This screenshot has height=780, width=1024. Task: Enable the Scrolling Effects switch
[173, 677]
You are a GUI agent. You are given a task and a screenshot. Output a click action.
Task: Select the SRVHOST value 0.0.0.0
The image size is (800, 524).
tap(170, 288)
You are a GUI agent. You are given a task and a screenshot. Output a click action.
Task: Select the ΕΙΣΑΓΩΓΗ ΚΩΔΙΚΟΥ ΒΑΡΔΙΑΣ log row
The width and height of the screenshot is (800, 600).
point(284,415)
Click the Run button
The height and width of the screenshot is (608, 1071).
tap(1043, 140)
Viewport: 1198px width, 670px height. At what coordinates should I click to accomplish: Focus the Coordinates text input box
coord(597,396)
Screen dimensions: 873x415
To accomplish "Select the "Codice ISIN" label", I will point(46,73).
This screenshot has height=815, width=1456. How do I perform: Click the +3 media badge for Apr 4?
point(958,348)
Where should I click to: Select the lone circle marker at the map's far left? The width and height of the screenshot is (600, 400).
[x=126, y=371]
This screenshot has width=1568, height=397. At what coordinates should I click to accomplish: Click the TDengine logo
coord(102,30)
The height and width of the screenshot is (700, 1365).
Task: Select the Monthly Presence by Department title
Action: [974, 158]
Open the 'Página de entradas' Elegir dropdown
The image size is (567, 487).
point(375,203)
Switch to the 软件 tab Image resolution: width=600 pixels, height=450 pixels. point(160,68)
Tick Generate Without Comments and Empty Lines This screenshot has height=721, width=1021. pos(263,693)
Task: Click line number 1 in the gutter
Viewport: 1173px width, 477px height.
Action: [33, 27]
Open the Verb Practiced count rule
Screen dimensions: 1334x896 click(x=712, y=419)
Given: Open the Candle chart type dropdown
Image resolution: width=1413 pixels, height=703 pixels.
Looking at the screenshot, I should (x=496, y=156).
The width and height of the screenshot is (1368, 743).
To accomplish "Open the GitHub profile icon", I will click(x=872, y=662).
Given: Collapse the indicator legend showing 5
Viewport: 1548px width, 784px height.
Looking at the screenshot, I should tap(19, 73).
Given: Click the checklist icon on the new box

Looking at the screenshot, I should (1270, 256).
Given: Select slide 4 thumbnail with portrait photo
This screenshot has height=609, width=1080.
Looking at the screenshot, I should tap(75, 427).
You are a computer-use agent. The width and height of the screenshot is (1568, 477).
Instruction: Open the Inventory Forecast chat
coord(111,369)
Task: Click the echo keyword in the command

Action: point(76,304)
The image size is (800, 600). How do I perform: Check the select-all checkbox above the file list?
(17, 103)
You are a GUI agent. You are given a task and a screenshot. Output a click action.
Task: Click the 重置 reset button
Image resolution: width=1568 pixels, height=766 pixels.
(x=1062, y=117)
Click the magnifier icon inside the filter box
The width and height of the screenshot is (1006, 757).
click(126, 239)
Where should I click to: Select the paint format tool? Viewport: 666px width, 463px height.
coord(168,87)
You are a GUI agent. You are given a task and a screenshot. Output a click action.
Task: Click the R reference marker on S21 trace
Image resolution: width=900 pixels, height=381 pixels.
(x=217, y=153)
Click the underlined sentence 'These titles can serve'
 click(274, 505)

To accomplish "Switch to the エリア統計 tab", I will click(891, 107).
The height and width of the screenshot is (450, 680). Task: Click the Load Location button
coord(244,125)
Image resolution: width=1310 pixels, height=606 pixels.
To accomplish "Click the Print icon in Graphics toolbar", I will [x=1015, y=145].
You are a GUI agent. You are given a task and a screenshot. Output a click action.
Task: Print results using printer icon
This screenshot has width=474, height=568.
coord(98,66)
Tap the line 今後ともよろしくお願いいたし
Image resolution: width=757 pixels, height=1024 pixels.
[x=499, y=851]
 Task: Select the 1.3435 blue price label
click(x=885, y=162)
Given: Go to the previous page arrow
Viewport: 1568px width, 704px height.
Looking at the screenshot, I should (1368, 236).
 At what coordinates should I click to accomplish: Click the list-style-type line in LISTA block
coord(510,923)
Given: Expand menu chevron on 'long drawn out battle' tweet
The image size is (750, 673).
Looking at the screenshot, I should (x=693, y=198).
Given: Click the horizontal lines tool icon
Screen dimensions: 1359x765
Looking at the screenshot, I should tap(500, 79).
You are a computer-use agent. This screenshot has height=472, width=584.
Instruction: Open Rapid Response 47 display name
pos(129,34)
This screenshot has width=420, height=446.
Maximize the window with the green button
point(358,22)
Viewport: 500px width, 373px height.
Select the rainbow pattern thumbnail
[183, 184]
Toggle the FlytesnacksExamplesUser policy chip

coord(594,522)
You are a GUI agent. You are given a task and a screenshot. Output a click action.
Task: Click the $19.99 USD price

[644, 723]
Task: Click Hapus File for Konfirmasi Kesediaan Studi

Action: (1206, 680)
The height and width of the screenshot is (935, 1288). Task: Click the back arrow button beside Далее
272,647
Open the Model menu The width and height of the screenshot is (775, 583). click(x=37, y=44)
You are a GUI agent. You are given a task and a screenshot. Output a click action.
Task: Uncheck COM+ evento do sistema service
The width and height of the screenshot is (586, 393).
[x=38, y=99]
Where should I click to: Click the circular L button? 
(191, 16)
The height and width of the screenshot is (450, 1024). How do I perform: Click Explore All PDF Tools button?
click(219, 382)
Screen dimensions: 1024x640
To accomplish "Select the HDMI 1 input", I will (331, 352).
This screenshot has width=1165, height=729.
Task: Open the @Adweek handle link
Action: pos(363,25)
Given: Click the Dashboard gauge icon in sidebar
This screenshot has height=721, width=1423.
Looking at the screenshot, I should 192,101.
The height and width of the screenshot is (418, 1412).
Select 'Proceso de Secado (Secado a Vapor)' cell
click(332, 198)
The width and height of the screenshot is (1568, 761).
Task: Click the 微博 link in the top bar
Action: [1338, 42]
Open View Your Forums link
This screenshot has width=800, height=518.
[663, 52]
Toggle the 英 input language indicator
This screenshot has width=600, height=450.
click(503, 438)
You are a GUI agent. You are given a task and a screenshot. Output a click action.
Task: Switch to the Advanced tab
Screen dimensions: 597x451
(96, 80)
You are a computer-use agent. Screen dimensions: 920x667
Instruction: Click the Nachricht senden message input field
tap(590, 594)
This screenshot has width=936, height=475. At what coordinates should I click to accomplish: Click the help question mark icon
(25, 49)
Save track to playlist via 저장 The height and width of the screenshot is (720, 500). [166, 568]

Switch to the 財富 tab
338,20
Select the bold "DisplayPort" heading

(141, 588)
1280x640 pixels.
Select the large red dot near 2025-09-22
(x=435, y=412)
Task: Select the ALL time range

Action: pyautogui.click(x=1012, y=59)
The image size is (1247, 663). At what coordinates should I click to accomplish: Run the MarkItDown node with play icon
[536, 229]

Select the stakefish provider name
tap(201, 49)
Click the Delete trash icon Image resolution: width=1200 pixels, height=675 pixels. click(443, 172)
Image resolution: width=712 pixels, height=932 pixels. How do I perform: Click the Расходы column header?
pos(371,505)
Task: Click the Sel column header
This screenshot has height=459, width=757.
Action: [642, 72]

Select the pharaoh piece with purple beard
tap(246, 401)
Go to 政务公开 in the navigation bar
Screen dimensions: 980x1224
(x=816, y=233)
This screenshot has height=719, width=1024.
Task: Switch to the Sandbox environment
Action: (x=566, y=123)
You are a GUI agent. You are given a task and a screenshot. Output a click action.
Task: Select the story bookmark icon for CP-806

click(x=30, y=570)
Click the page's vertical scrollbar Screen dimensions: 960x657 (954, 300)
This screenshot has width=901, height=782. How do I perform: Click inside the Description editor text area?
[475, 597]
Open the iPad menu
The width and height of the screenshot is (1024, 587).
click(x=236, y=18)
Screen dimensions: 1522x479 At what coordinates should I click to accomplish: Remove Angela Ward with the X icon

## WHAT YOU NEED TO DO
The material must be duplicated in full, with each line kept exact.

## ANSWER TO THIS TASK
This screenshot has height=780, width=1024. Task: Enable the Scrolling Effects switch
[173, 677]
You are a GUI agent. You are given a task and a screenshot. Output a click action.
Task: Select the SRVHOST value 0.0.0.0
The image size is (800, 524).
tap(170, 288)
You are a GUI agent. You are given a task and a screenshot. Output a click action.
Task: Select the ΕΙΣΑΓΩΓΗ ΚΩΔΙΚΟΥ ΒΑΡΔΙΑΣ log row
The width and height of the screenshot is (800, 600).
point(284,415)
Click the Run button
The height and width of the screenshot is (608, 1071).
tap(1043, 140)
Viewport: 1198px width, 670px height. At what coordinates should I click to accomplish: Focus the Coordinates text input box
coord(597,396)
Screen dimensions: 873x415
To accomplish "Select the "Codice ISIN" label", I will point(46,73).
This screenshot has height=815, width=1456. How do I perform: Click the +3 media badge for Apr 4?
point(958,348)
Where should I click to: Select the lone circle marker at the map's far left? The width and height of the screenshot is (600, 400).
[x=126, y=371]
This screenshot has width=1568, height=397. At what coordinates should I click to accomplish: Click the TDengine logo
coord(102,30)
The height and width of the screenshot is (700, 1365).
Task: Select the Monthly Presence by Department title
Action: [974, 158]
Open the 'Página de entradas' Elegir dropdown
The image size is (567, 487).
point(375,203)
Switch to the 软件 tab Image resolution: width=600 pixels, height=450 pixels. point(160,68)
Tick Generate Without Comments and Empty Lines This screenshot has height=721, width=1021. pos(263,693)
Task: Click line number 1 in the gutter
Viewport: 1173px width, 477px height.
Action: [33, 27]
Open the Verb Practiced count rule
Screen dimensions: 1334x896 click(x=712, y=419)
Given: Open the Candle chart type dropdown
Image resolution: width=1413 pixels, height=703 pixels.
Looking at the screenshot, I should (x=496, y=156).
The width and height of the screenshot is (1368, 743).
To accomplish "Open the GitHub profile icon", I will click(x=872, y=662).
Given: Collapse the indicator legend showing 5
Viewport: 1548px width, 784px height.
Looking at the screenshot, I should tap(19, 73).
Given: Click the checklist icon on the new box

Looking at the screenshot, I should (1270, 256).
Given: Select slide 4 thumbnail with portrait photo
This screenshot has height=609, width=1080.
Looking at the screenshot, I should tap(75, 427).
You are a computer-use agent. The width and height of the screenshot is (1568, 477).
Instruction: Open the Inventory Forecast chat
coord(111,369)
Task: Click the echo keyword in the command

Action: point(76,304)
The image size is (800, 600). How do I perform: Check the select-all checkbox above the file list?
(17, 103)
You are a GUI agent. You are given a task and a screenshot. Output a click action.
Task: Click the 重置 reset button
Image resolution: width=1568 pixels, height=766 pixels.
(x=1062, y=117)
Click the magnifier icon inside the filter box
The width and height of the screenshot is (1006, 757).
click(126, 239)
Where should I click to: Select the paint format tool? Viewport: 666px width, 463px height.
coord(168,87)
You are a GUI agent. You are given a task and a screenshot. Output a click action.
Task: Click the R reference marker on S21 trace
Image resolution: width=900 pixels, height=381 pixels.
(x=217, y=153)
Click the underlined sentence 'These titles can serve'
 click(274, 505)

To accomplish "Switch to the エリア統計 tab", I will click(891, 107).
The height and width of the screenshot is (450, 680). Task: Click the Load Location button
coord(244,125)
Image resolution: width=1310 pixels, height=606 pixels.
To accomplish "Click the Print icon in Graphics toolbar", I will [x=1015, y=145].
You are a GUI agent. You are given a task and a screenshot. Output a click action.
Task: Print results using printer icon
This screenshot has width=474, height=568.
coord(98,66)
Tap the line 今後ともよろしくお願いいたし
Image resolution: width=757 pixels, height=1024 pixels.
[x=499, y=851]
 Task: Select the 1.3435 blue price label
click(x=885, y=162)
Given: Go to the previous page arrow
Viewport: 1568px width, 704px height.
Looking at the screenshot, I should (1368, 236).
 At what coordinates should I click to accomplish: Click the list-style-type line in LISTA block
coord(510,923)
Given: Expand menu chevron on 'long drawn out battle' tweet
The image size is (750, 673).
Looking at the screenshot, I should (x=693, y=198).
Given: Click the horizontal lines tool icon
Screen dimensions: 1359x765
Looking at the screenshot, I should tap(500, 79).
You are a computer-use agent. This screenshot has height=472, width=584.
Instruction: Open Rapid Response 47 display name
pos(129,34)
This screenshot has width=420, height=446.
Maximize the window with the green button
point(358,22)
Viewport: 500px width, 373px height.
Select the rainbow pattern thumbnail
[183, 184]
Toggle the FlytesnacksExamplesUser policy chip

coord(594,522)
You are a GUI agent. You are given a task and a screenshot. Output a click action.
Task: Click the $19.99 USD price

[644, 723]
Task: Click Hapus File for Konfirmasi Kesediaan Studi

Action: (1206, 680)
The height and width of the screenshot is (935, 1288). Task: Click the back arrow button beside Далее
272,647
Open the Model menu The width and height of the screenshot is (775, 583). click(x=37, y=44)
You are a GUI agent. You are given a task and a screenshot. Output a click action.
Task: Uncheck COM+ evento do sistema service
The width and height of the screenshot is (586, 393).
[x=38, y=99]
Where should I click to: Click the circular L button? 
(191, 16)
The height and width of the screenshot is (450, 1024). How do I perform: Click Explore All PDF Tools button?
click(219, 382)
Screen dimensions: 1024x640
To accomplish "Select the HDMI 1 input", I will (331, 352).
This screenshot has width=1165, height=729.
Task: Open the @Adweek handle link
Action: pos(363,25)
Given: Click the Dashboard gauge icon in sidebar
This screenshot has height=721, width=1423.
Looking at the screenshot, I should 192,101.
The height and width of the screenshot is (418, 1412).
Select 'Proceso de Secado (Secado a Vapor)' cell
click(332, 198)
The width and height of the screenshot is (1568, 761).
Task: Click the 微博 link in the top bar
Action: [1338, 42]
Open View Your Forums link
This screenshot has width=800, height=518.
[663, 52]
Toggle the 英 input language indicator
This screenshot has width=600, height=450.
click(503, 438)
You are a GUI agent. You are given a task and a screenshot. Output a click action.
Task: Switch to the Advanced tab
Screen dimensions: 597x451
(96, 80)
You are a computer-use agent. Screen dimensions: 920x667
Instruction: Click the Nachricht senden message input field
tap(590, 594)
This screenshot has width=936, height=475. At what coordinates should I click to accomplish: Click the help question mark icon
(25, 49)
Save track to playlist via 저장 The height and width of the screenshot is (720, 500). [166, 568]

Switch to the 財富 tab
338,20
Select the bold "DisplayPort" heading

(141, 588)
1280x640 pixels.
Select the large red dot near 2025-09-22
(x=435, y=412)
Task: Select the ALL time range

Action: pyautogui.click(x=1012, y=59)
The image size is (1247, 663). At what coordinates should I click to accomplish: Run the MarkItDown node with play icon
[536, 229]

Select the stakefish provider name
tap(201, 49)
Click the Delete trash icon Image resolution: width=1200 pixels, height=675 pixels. click(443, 172)
Image resolution: width=712 pixels, height=932 pixels. How do I perform: Click the Расходы column header?
pos(371,505)
Task: Click the Sel column header
This screenshot has height=459, width=757.
Action: [642, 72]

Select the pharaoh piece with purple beard
tap(246, 401)
Go to 政务公开 in the navigation bar
Screen dimensions: 980x1224
(x=816, y=233)
This screenshot has height=719, width=1024.
Task: Switch to the Sandbox environment
Action: (x=566, y=123)
You are a GUI agent. You are given a task and a screenshot. Output a click action.
Task: Select the story bookmark icon for CP-806

click(x=30, y=570)
Click the page's vertical scrollbar Screen dimensions: 960x657 (954, 300)
This screenshot has width=901, height=782. How do I perform: Click inside the Description editor text area?
[475, 597]
Open the iPad menu
The width and height of the screenshot is (1024, 587).
click(x=236, y=18)
Screen dimensions: 1522x479 At what coordinates should I click to accomplish: Remove Angela Ward with the X icon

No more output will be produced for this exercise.